ASSIGNMENT: Look below for the line that has "Instruction: Open the 模式 blend mode dropdown". Set down the lines from there through the line that has "Given: Open the redo dropdown arrow", exactly as written.

-------- RECORDS FOR THE TASK --------

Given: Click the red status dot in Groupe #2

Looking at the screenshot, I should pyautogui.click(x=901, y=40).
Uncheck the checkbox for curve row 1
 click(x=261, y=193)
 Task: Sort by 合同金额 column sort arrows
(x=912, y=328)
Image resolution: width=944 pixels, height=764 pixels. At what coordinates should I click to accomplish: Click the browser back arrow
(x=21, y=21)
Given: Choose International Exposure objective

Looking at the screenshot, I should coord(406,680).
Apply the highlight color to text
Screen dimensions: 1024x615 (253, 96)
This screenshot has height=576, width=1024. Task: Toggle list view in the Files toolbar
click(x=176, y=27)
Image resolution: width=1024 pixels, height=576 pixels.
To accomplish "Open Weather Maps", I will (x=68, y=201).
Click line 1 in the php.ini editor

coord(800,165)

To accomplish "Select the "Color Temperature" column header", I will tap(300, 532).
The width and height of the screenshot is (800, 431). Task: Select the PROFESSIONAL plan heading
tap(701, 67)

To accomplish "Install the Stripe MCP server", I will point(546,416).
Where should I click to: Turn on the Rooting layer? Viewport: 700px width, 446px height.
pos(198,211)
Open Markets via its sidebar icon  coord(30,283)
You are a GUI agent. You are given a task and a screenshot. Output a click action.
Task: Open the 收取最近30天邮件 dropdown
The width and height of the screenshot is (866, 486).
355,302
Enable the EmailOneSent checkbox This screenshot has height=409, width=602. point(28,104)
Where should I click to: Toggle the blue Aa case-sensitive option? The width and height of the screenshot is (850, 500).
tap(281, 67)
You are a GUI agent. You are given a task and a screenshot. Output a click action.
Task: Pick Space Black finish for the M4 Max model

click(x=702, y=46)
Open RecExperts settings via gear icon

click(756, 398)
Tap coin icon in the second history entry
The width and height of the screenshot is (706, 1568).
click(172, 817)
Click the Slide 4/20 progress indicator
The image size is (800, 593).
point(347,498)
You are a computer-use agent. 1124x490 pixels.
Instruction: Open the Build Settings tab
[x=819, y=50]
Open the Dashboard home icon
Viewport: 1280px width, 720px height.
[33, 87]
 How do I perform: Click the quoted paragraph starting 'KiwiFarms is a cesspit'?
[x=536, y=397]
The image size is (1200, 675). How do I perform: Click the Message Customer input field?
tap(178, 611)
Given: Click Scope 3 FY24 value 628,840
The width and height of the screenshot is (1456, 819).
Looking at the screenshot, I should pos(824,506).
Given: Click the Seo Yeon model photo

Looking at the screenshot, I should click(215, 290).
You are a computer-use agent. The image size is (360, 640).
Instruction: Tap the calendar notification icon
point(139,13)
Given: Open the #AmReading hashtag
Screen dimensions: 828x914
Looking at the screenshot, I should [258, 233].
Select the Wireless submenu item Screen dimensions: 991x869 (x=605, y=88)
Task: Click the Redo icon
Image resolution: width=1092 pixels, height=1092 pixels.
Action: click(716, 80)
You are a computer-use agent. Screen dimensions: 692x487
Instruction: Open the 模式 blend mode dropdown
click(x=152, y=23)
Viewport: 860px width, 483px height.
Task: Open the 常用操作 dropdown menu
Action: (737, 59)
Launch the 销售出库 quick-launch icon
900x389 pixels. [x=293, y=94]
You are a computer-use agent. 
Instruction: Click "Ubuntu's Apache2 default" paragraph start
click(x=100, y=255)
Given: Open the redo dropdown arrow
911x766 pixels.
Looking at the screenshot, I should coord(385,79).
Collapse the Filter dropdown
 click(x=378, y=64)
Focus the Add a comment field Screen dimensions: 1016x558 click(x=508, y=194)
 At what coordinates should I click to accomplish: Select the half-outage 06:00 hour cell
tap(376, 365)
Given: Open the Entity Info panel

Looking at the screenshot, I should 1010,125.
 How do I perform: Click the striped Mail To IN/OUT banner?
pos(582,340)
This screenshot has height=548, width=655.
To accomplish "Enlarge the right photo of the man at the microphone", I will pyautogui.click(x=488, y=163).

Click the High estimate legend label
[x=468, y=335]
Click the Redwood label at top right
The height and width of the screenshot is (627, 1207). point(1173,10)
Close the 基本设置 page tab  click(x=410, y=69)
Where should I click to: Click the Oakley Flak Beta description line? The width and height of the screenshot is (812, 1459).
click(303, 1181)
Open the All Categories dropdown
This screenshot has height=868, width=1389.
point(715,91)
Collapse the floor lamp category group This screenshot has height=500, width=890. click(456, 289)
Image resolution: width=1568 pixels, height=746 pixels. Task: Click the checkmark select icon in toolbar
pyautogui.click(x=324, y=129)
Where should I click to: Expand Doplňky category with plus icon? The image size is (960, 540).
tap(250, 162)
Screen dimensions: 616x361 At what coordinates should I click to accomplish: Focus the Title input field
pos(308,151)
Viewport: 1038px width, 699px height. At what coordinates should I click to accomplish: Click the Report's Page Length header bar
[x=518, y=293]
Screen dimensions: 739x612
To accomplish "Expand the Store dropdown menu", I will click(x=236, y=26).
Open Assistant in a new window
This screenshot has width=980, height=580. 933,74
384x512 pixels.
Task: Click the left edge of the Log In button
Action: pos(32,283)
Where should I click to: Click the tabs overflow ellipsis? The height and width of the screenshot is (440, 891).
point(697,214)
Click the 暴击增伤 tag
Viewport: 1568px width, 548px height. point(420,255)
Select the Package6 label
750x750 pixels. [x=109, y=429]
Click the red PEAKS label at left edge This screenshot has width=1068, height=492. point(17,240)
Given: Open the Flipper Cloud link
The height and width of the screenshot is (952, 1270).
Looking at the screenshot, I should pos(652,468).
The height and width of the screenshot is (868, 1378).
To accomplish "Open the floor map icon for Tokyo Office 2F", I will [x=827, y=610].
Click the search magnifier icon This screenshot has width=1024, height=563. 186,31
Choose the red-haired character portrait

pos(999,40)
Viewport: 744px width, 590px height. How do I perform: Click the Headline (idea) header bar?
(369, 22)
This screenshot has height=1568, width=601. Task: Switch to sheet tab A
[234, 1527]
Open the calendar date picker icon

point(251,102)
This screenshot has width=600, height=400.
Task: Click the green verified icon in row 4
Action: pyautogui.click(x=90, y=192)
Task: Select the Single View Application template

--------

ANSWER BOX:
Instruction: Open the 模式 blend mode dropdown
click(x=152, y=23)
Viewport: 860px width, 483px height.
Task: Open the 常用操作 dropdown menu
Action: (737, 59)
Launch the 销售出库 quick-launch icon
900x389 pixels. [x=293, y=94]
You are a computer-use agent. 
Instruction: Click "Ubuntu's Apache2 default" paragraph start
click(x=100, y=255)
Given: Open the redo dropdown arrow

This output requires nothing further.